### Perintah 1:
Ketik ulang dengan tepat bagian teks tentang pemimpin yang dibuka dengan kata-kata "Bila mereka baik, manusia" dan ditutup dengan "Majmu’ Fatawa, 28/170)".

Bila mereka baik, manusia pun baik. Bila mereka buruk, manusia pun
buruk. Hal ini seperti jawaban Abu Bakar Ash-Shiddiq kepada wanita dari
bani Ahmas saat bertanya kepadanya, ‘Apa hal yang menjamin kami akan
senantiasa berada di atas perkara (yang baik yang Allah datangkan
setelah masa jahiliah) ini?’ Abu Bakar Ash-Shiddiq menjawab, ‘Kalian
akan senantiasa di atas kebaikan (Islam ) tersebut selama para pemimpin kalian bertindak lurus.” (HR Al-Bukhari) (lihat: Majmu’ Fatawa, 28/170)

### Data Ekstraksi:
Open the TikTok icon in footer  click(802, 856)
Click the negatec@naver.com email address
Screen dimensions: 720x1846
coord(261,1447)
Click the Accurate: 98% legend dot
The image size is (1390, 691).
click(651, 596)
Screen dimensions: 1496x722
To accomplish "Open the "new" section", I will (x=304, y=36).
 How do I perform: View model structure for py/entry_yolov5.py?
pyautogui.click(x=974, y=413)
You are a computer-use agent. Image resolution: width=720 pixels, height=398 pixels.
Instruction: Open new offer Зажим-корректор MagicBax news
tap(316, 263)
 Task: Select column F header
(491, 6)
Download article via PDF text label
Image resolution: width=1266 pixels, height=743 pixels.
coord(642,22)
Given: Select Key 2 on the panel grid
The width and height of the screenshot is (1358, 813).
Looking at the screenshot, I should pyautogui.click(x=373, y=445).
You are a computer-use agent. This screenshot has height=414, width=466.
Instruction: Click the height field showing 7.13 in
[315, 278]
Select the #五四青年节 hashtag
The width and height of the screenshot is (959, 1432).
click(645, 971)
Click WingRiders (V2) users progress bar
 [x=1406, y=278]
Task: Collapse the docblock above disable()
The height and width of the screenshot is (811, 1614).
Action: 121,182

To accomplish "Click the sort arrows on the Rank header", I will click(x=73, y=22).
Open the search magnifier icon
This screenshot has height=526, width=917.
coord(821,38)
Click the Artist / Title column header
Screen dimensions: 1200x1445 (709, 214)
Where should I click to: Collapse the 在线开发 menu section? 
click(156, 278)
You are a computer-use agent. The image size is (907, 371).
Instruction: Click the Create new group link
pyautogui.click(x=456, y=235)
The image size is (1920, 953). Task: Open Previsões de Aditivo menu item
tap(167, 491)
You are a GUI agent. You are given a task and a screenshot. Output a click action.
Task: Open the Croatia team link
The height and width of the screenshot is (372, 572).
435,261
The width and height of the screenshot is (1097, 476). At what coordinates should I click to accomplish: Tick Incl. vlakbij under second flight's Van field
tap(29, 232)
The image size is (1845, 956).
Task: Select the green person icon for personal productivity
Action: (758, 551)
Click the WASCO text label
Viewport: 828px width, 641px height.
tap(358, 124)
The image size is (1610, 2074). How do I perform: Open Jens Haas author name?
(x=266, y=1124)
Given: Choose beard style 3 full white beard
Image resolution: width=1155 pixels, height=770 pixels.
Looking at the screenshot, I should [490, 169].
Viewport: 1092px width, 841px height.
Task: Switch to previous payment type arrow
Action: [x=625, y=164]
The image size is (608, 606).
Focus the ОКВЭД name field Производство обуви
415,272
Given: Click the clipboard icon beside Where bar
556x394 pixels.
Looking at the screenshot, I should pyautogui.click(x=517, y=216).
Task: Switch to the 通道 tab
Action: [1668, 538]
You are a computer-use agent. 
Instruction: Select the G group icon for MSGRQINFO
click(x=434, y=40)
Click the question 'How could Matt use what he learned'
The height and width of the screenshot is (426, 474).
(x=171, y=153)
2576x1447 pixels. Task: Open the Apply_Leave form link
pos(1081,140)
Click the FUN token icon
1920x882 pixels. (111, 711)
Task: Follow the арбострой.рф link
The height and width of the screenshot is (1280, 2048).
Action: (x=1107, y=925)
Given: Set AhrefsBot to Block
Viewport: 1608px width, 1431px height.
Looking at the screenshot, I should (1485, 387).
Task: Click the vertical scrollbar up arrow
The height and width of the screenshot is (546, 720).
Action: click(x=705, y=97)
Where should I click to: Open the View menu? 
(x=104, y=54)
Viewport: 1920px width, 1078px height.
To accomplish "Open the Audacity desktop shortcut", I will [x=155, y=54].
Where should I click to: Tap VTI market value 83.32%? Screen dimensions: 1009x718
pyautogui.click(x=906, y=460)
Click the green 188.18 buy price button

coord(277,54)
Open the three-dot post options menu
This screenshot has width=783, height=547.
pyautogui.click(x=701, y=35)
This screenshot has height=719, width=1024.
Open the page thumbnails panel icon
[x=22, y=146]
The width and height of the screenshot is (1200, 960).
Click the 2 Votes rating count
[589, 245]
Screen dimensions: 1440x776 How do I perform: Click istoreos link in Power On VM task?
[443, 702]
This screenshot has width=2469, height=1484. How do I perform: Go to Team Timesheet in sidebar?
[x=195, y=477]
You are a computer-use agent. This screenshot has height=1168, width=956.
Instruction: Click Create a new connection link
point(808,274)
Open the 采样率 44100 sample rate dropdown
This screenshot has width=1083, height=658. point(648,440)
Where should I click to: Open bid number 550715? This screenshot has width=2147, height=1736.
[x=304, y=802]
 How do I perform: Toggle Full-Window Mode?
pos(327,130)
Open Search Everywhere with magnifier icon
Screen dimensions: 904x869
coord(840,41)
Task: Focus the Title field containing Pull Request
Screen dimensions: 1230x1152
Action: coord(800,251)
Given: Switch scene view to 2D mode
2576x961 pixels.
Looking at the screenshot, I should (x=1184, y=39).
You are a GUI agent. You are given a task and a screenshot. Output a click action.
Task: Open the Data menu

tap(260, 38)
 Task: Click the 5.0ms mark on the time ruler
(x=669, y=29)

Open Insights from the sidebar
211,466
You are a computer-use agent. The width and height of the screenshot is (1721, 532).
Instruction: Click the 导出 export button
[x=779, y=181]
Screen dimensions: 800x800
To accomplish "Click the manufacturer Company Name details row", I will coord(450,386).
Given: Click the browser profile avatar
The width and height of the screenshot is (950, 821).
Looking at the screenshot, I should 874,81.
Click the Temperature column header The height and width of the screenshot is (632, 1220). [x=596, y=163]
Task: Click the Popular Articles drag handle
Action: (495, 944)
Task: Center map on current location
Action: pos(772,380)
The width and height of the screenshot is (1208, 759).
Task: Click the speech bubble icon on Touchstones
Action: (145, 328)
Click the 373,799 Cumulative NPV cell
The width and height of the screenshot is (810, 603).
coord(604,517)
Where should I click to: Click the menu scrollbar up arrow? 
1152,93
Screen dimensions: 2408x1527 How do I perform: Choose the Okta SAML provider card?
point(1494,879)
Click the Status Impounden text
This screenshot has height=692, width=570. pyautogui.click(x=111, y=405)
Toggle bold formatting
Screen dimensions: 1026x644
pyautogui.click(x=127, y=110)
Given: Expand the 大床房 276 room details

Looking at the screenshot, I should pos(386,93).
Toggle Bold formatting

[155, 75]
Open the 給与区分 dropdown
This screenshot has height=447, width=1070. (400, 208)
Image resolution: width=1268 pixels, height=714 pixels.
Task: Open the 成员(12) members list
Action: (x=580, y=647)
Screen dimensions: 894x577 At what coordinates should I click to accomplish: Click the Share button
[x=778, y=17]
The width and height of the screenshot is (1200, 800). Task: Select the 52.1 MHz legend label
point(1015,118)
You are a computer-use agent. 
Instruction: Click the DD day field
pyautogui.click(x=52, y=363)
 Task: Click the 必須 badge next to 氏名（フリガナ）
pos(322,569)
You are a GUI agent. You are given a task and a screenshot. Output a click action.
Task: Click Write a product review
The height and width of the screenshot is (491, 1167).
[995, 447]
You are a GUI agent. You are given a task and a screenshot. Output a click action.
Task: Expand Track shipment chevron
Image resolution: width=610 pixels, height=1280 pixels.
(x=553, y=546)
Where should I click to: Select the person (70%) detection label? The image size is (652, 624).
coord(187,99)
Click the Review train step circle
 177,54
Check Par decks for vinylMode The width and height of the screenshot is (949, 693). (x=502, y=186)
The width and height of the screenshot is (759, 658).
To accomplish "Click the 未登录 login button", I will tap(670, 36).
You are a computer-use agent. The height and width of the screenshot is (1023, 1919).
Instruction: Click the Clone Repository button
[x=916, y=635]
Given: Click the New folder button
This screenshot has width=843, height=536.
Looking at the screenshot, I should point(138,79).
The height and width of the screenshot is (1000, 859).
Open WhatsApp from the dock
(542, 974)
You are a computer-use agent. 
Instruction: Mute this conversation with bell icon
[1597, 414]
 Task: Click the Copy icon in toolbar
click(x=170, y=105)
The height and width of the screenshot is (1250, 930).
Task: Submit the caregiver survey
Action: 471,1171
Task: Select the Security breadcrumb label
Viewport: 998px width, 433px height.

### Perintah 2:
Tolong tulis kembali bagian daftar di atas yang dibuka dengan baris berisi "This screenshot has width=2469, height=1484." dan ditutup dengan baris berisi "point(808,274)", kedua baris itu ikut disertakan. Tampilkan semua barisnya, tidak hanya jawabannya, lalu geser setiap angka koordinat pada jawaban sebesar -88.

### Jawaban Tertulis 1:
Bila mereka baik, manusia pun baik. Bila mereka buruk, manusia pun
buruk. Hal ini seperti jawaban Abu Bakar Ash-Shiddiq kepada wanita dari
bani Ahmas saat bertanya kepadanya, ‘Apa hal yang menjamin kami akan
senantiasa berada di atas perkara (yang baik yang Allah datangkan
setelah masa jahiliah) ini?’ Abu Bakar Ash-Shiddiq menjawab, ‘Kalian
akan senantiasa di atas kebaikan (Islam ) tersebut selama para pemimpin kalian bertindak lurus.” (HR Al-Bukhari) (lihat: Majmu’ Fatawa, 28/170)

### Jawaban Tertulis 2:
This screenshot has width=2469, height=1484. How do I perform: Go to Team Timesheet in sidebar?
[x=107, y=389]
You are a computer-use agent. This screenshot has height=1168, width=956.
Instruction: Click Create a new connection link
point(720,186)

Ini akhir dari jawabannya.